Um grão de semente contém em si os princípios de uma dupla viagem: da raíz que se fundamenta na terra, do tronco que conquista o céu. Uma mão sobre uma folha de papel vazia procura o encontro nesses espaços em branco...

sexta-feira, 5 de março de 2010

Calma perturbadora (ou Das impressões de 'Os Esquecidos' de Pedro Neves)


Há algo de perturbadoramente calmo naquela cena final. O fim do dia impõe-se sobre o rio Douro vendo-se ao fundo o turístico postal do conjunto Serra do Pilar – ponte Luís I.

A câmara abre horizonte e a cidade vai aparecendo. È estranho este mundo realizado por Pedro Neves. Sabe-se (saberemos?) que não fica muito longe dali…basta seguir para nascente até àquela bandeira portuguesa rasgada pelo vento. Está pois muito próximo, demasiado próximo para o esquecermos. Afinal não dista mais do que alguns metros para o alcançarmos. É vizinho das nossas casas. E com esse gesto banal de pentear o cabelo, abre-se um convite a partilharmos a sua intimidade.

É uma história de amor. Do amor em forma de memória de Zé Luís pelo seu pai … Do amor de Alexandre pelos pais apesar da tristeza de não ter dinheiro para os levar a jantar fora no dia do seu aniversário. Do Albino que conheceu Helena numa festa de S. João. Do não abandono de Candidinha por Elísio mesmo que aquela tenha problemas de saúde que o impossibilitam de se afastar muito. Do amor retratado em actos de cumplicidade: no gesto de calçar as meias à esposa e de lhe fazer o almoço. «Se não fosse eu, ela morria aí ao desmazelo». A partir desse amor em gestos – aparentemente – simples, os lembrados revelam-nos a sua intimidade. «Estou a falar verdade. Mostro o que tenho».

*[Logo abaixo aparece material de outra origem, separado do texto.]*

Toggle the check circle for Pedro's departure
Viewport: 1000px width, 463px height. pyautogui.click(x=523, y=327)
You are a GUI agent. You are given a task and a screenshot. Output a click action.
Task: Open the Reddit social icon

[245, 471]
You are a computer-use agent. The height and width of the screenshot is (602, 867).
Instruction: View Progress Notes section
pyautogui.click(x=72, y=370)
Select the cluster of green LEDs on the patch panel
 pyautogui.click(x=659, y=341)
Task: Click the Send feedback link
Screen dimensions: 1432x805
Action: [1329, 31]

«È o século XXI em Portugal». Do «veneno» [droga?!] que consome os filhos. Do alcoolismo. Onde há analfabetismo. Onde os sonhos não vão muito para lá das chamas da fogueira daquela casa que tem como tecto o céu aberto. Este é um mundo onde as paredes se esboroam ao também simples gesto de passar a mão. Onde o frio tudo encolhe. Onde a chuva e o vento impõem silêncios escuros. Onde há quem chore. Um mundo a quem ninguém quer deitar a mão. «Pelo contrário, até gostam de ver a miséria». Onde só parece chegar a fé num qualquer Deus ou numa qualquer santa.

Há algo de calmamente perturbador naquela manhã que nasce sobre a cidade. Há quem sinta vaidade ao arranjar-se. Há quem se auto-nomeie «gestor de felicidade». Há quem veja coragem. Há quem não se deixe ensurdecer pelos automóveis nas vias rápidas. Há quem vá a esse mundo, com um olhar cru, para soltar gritos de atenção.

5 comentários:

Aquarela disse...

Parabéns Rui,


Serias um excelente jornalista!
(escritor já és!!!!!)
Depois de ler este teu texto só me apetecia ir a correr ver o filme.

Obrigada
beijinhos
claudia

cristina disse...

gostei muito. dá vontade de ir ver o filme. o problema "deste tipo" de críticas é que, por vezes, são melhores que os filmes ;-)
muitos parabéns pela (tua) estreia :-)

cristina disse...
Este comentário foi removido por um gestor do blogue.
joana mc disse...

Obrigada Rui pelas tuas linda palavras sobre o amor e a vida em todos os seus formatos...
joana mc

Ana Magalhães disse...

Parabéns, gostei da tua crítica. Mas, nenhum ser é igual... Cada um vê segundo a sua prespectiva. A tua é de frente, mas não vês o que está atrás! A minha prespectiva pode ser de lado, aí já não vejo da mesma forma que tu.
Ainda bem que assim é, caso contrário, não haveria assunto para comentários.
Continua que vais num bom caminho!!!